======== SOURCE PASSAGE
U.S. equity markets ended the session mixed after the Federal Reserve said it expects rates to remain low for the next couple of years.

The Nasdaq Composite powered to another record high, nabbing the 10,000 mark, while the Dow Jones Industrial Average fell 282 points, or 1.04 percent, and the S&P 500 slid 0.53 percent..

Financial shares took a hit on the view that prolonged low rates will pressure profits.

The Fed on Wednesday confirmed it will continue to support the economy as it rebounds from its sharpest downturn of the postwar era by keeping rates near zero through 2022. The central bank sees the U.S. economy contracting by 6.5 percent this year before rebounding 5 percent in 2021.

The major averages were under pressure earlier Wednesday after a report from the Organization for Economic Co-operation and Development described long-term damage from COVID-19 shutdowns and warned that a second wave before a vaccine is developed remains possible.
================
======== DATA EXTRACT
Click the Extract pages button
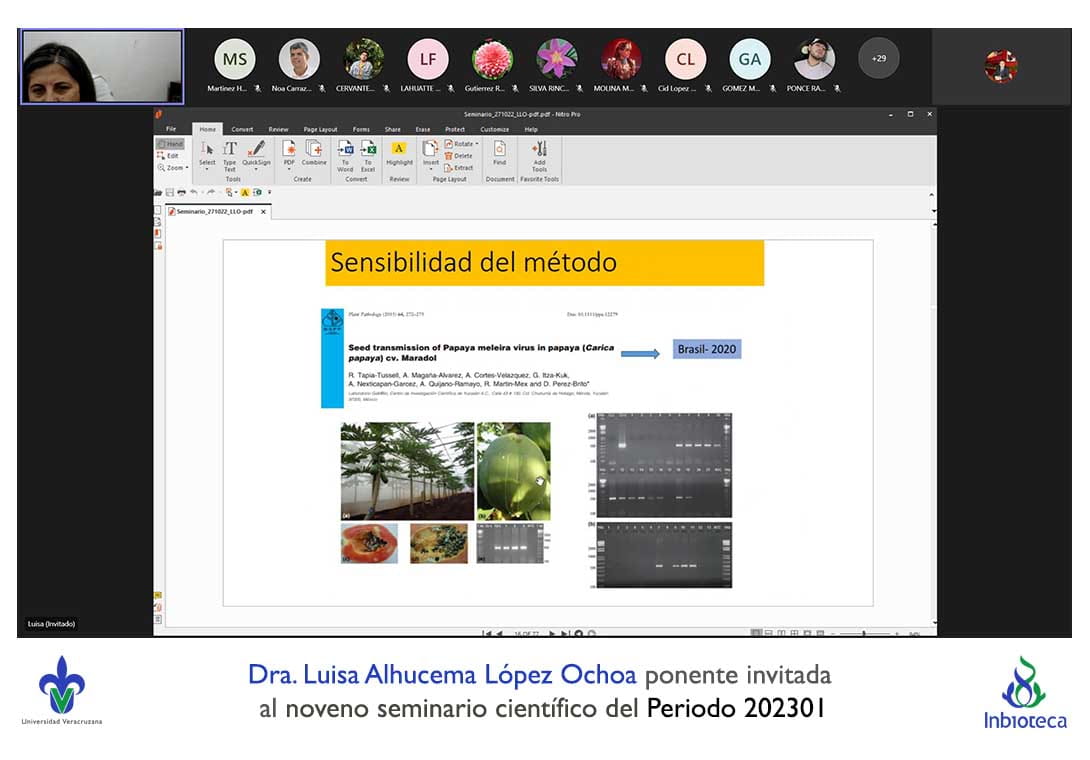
================
> _AIM OF THE TASK_
Answer these from the market report above, one line each:
1. By how many points did the Dow Jones Industrial Average fall?
2. Through what year does the Fed expect to keep rates near zero?
3. Which organization's report put pressure on the major averages earlier Wednesday?

> _RESPONSE BELOW_
1. 282 points
2. 2022
3. The Organization for Economic Co-operation and Development